Default values are a key enabler of Apache Thrift's interface evolution
capability. If I have this interface today:
struct data {
1: i32 x
}
But need to improve my servers' feature set by adding support for the passing
of y, for which a reasonable default value is 5, I can modify my interface in
the following way:
struct data {
1: i32 x
2: i32 y = 5
}
Now my new server can handle calls from new clients passing y as they come
online. Yet when an old client calls and does not pass y, the default stands in
and all is well. As an interface evolution feature defaults are critical. Keep
in mind that y here is not optional, it has normal requiredness, which in
Thrift means, serialize it if you have it when writing but don't expect it to
always be there when you are reading. There's no isset bit to test to see if
the value was sent or not. Without a default value you have a quandary.
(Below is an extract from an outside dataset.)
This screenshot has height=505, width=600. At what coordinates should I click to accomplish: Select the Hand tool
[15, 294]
As a case study, consider protocol buffers. Google Protobufs have only optional
and required fields. Optionals can have a default value and if they are not
found when reading they are set to their IDL default. If there is no IDL
default they are set to their type default (0 for scalars, for example). This
is another case of the reader using a default value when a field is not found
in the stream and bears the same evolution value as presented above for Thrift.
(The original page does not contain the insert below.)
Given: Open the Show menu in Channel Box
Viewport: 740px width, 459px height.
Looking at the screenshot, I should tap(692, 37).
A number of other platforms have also felt the need to create this evolutionary
escape hatch using defaults.
There is no getting around it, if you change the default value in an interface
you leave yourself open to some edge cases which are subtle and could be quite
vexing. However, I believe that eliminating default values would be throwing
the baby out with the bath water.
_So I contend that default values have great utility but carry cautions that
must be observed, and that this is an issue independent of the optimization we
are discussing_
*Optional is an optimization*
Note that in the Thrift example above, normal requiredness was in use, it and
default values are the work horses of interface evolution. In Thrift optional
is not an interface evolution feature. It is an optimization. It allows me to
avoid serializing something if I do not need to. I don't think anyone is
arguing with the utility of optional in general.
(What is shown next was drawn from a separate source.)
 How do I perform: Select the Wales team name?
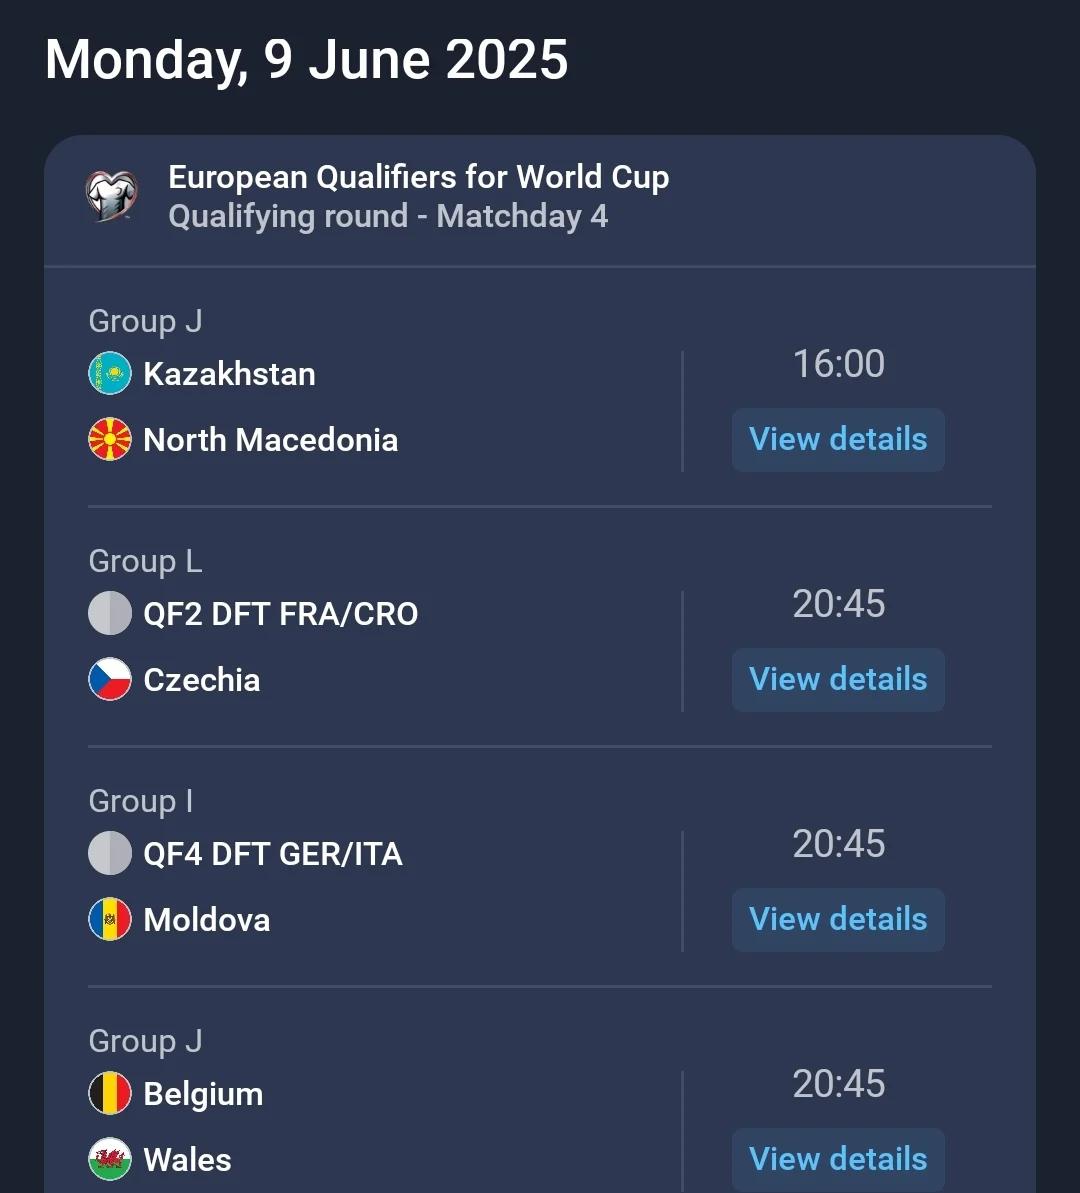[x=187, y=1160]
The proposal here is to extend that optimization such that, those who choose
to, can avoid serializing default values. Given that we have optional
requiredness and default values already, this seems like a reasonable semantic
for the pair. It is also popular, Facebook has already implemented it and
numerous folks have asked for it. I don't personally have a use case but I can
certainly see the motivation.
Adding this semantic in no way obligates anyone to use the feature and every
other possibility is still in play. Presently optional requiredness and default
values are poorly defined, confusing and somewhat haphazardly implemented. I
see this proposal as a step in the right direction, creating clear semantics
around all combinations of IDL features. Certainly a step in the right
direction for usability.
As a foot note this feature does not touch the Thrift Protocols. It is at the
Type engine level. IDL Compiler generated type code is the correct level of
abstraction to test the default values before serializing.
Binary/Compact/etc... would be oblivious to this feature and go on unchanged
(essentially as implemented by Facebook).
Interested to hear counterpoints and what other think here.
Best
Randy
> Provide option to not write default values, rely on receiver default
> construction instead
> -----------------------------------------------------------------------------------------
>
> Key: THRIFT-2429
> URL: https://issues.apache.org/jira/browse/THRIFT-2429
> Project: Thrift
> Issue Type: Improvement
> Components: C++ - Compiler
> Affects Versions: 0.9.1
> Reporter: Chris Stylianou
> Assignee: Randy Abernethy
> Labels: default, optional, required
>
> Would there be any objections to a patch that does not write default values
> (essentially the same logic as the optional attributes). This obviously
> relies on the receiving application using the same IDL version to ensure the
> defaults used on object construction match the senders.